A dança espontânea, os arrepios e os choros incontidos desfilam nas frestas que se abrem na dor e na doença. A música toca aquilo que nós não vemos. O neurocientista Daniel

J. Levitin oferece uma explicação para isso a partir da observação das reações do nosso cérebro às emoções, dizendo que os compositores e cantores manipulam nossas emoções com suas interpretações.

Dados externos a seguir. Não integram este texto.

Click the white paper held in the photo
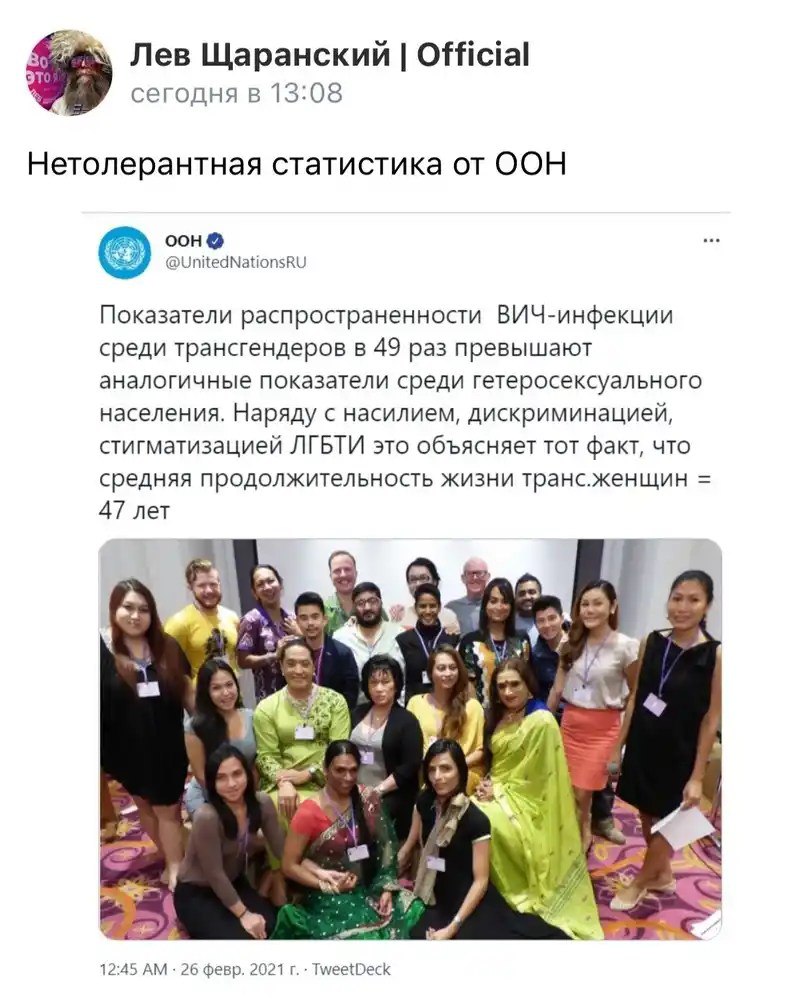 tap(683, 828)
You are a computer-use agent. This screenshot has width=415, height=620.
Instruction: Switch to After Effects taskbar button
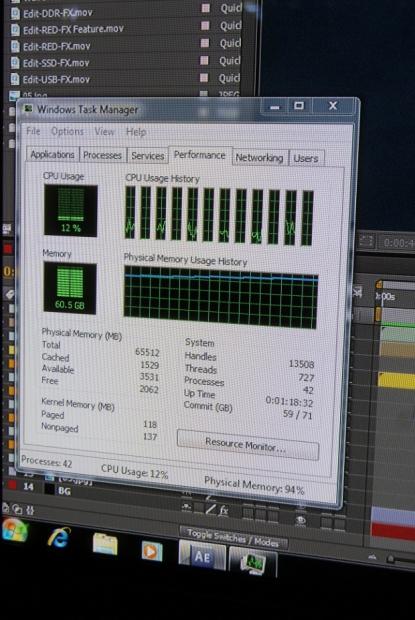click(x=202, y=557)

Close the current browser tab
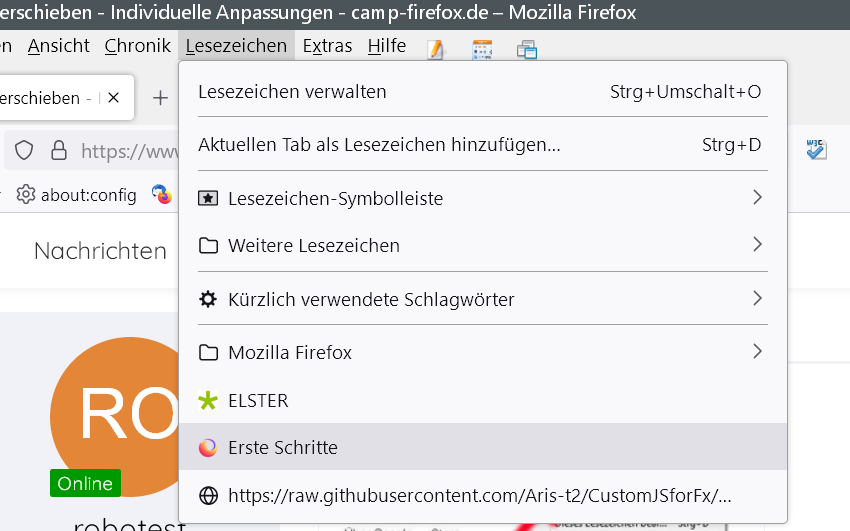[x=114, y=98]
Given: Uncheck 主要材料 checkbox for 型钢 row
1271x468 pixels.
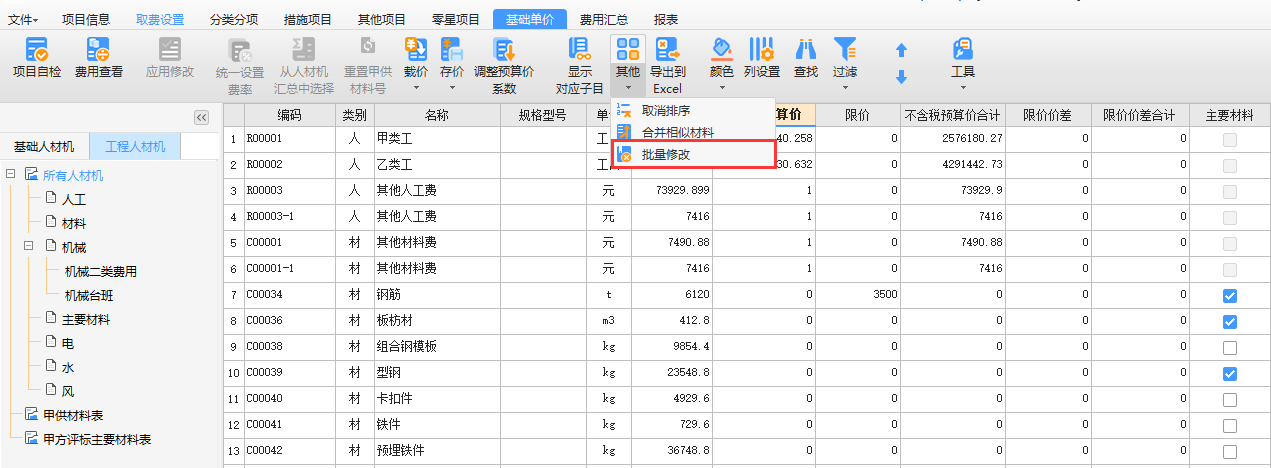Looking at the screenshot, I should (x=1230, y=374).
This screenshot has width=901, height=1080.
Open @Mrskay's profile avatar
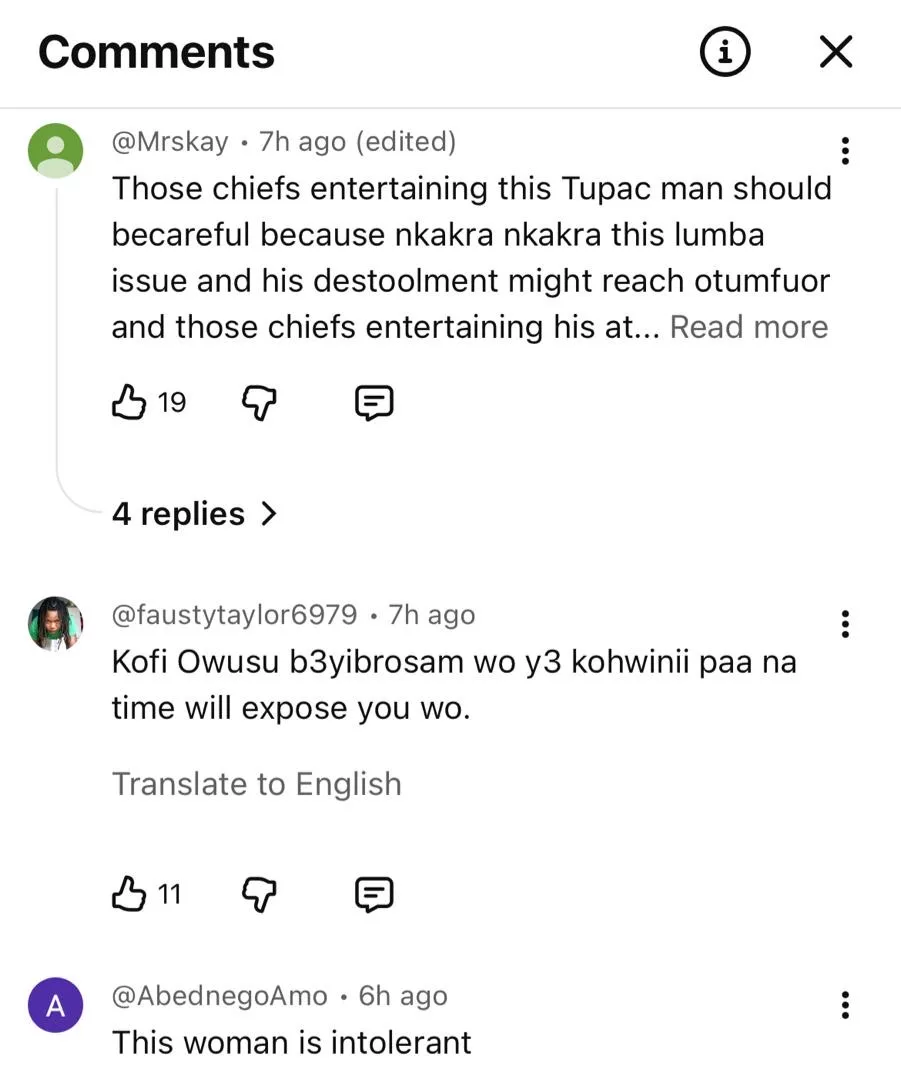(x=56, y=150)
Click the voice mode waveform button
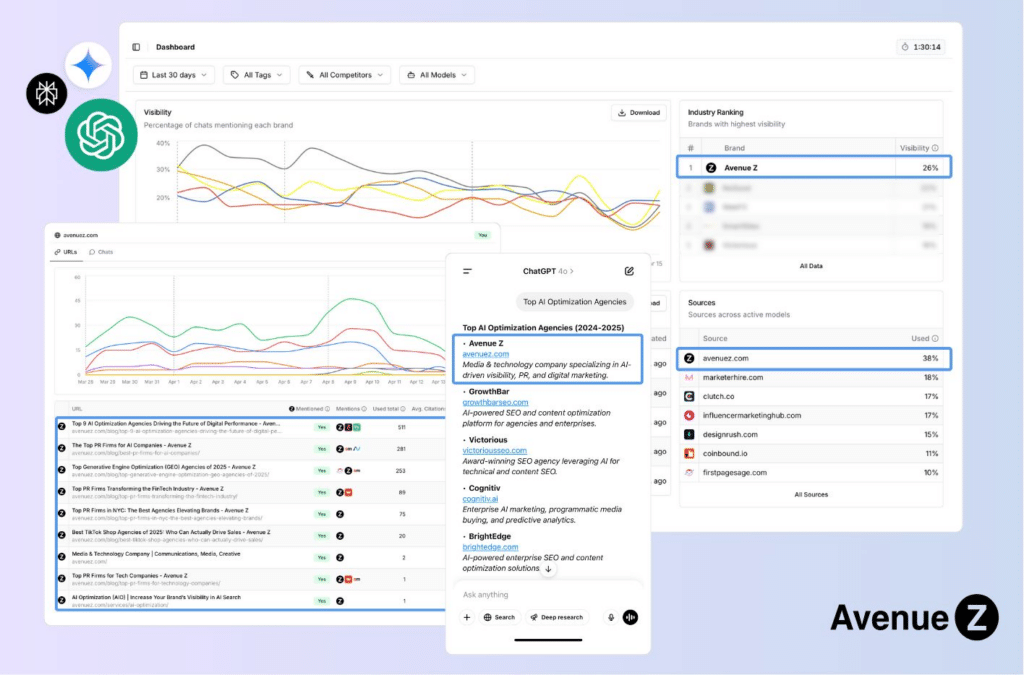1024x675 pixels. pyautogui.click(x=630, y=617)
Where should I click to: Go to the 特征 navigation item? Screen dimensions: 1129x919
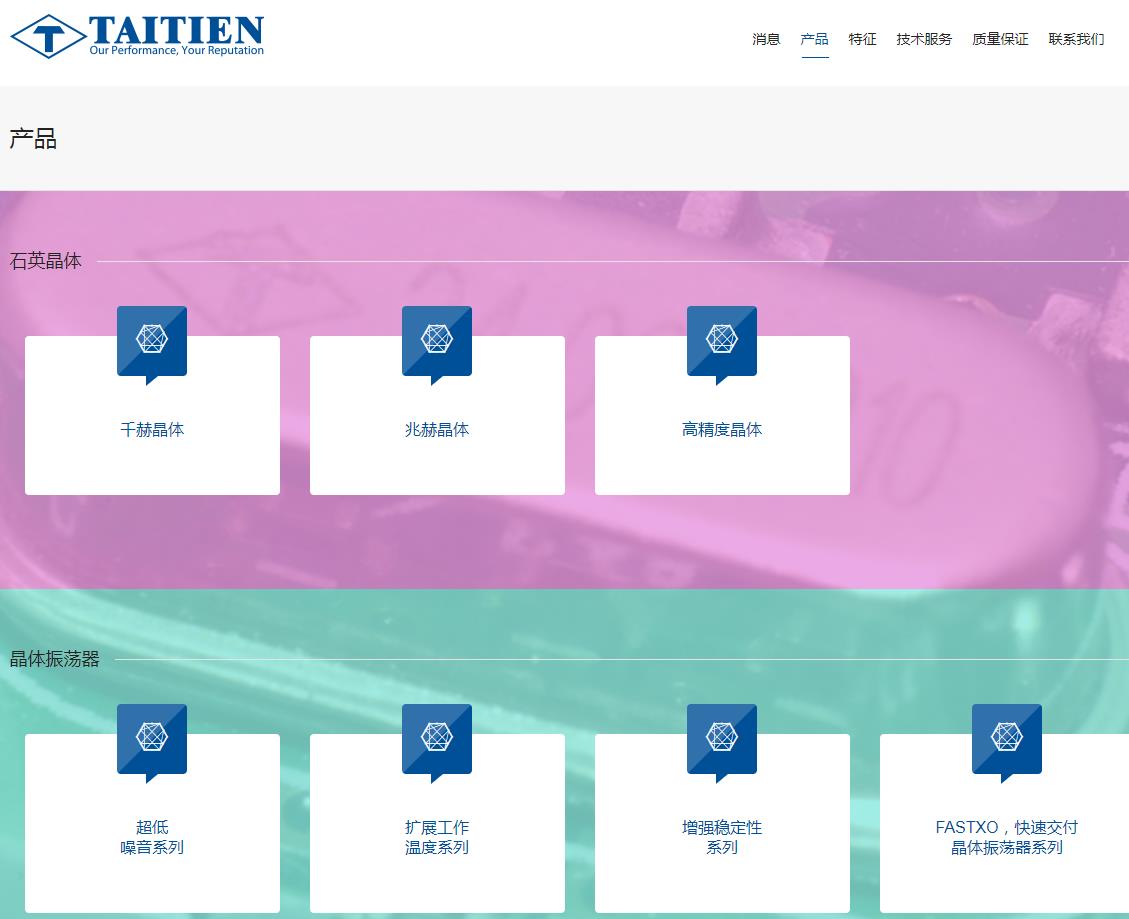[x=862, y=39]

A maestra Simone sabe disso e sempre busca repertórios inspiradores para a interpretação dos coralistas, pois o entusiasmo deles afeta o público. A neurociência confirma que somos capazes de sentir e imitar a emoção do cantante, como se fosse possível almas se tocarem e se contagiarem pela emoção emitida na voz do coralista.

Dos que sonharam o Coral Pequeno Príncipe até aos que a ele se uniram com sua voz e dedicação, o grupo segue transformando, por meio da música, lugares de cuidados com a saúde em espaços de afeto e ninho.

“Cada apresentação é um momento único. Um alimento para a alma, que também nos permite viver, vivenciar, se entregar para emoções que estão lá, guardadinhas, e que, de repente, através de um som, de um ritmo, afloram e nos permitem ter contato com o outro. Muitas vezes, nas apresentações, a gente chora, a gente dá risada, se sente próxima dos outros. Se sente tão perto e tão longe, tão longe e tão perto. É algo que mobiliza mesmo.” Ety Cristina, diretoraexecutiva do Hospital Pequeno Príncipe.

“A música ajuda o paciente e toda a equipe, traz alegria, comunicação consigo mesmo e paz. O paciente sai da doença e tem um momento de conexão. Muda a energia de tudo.”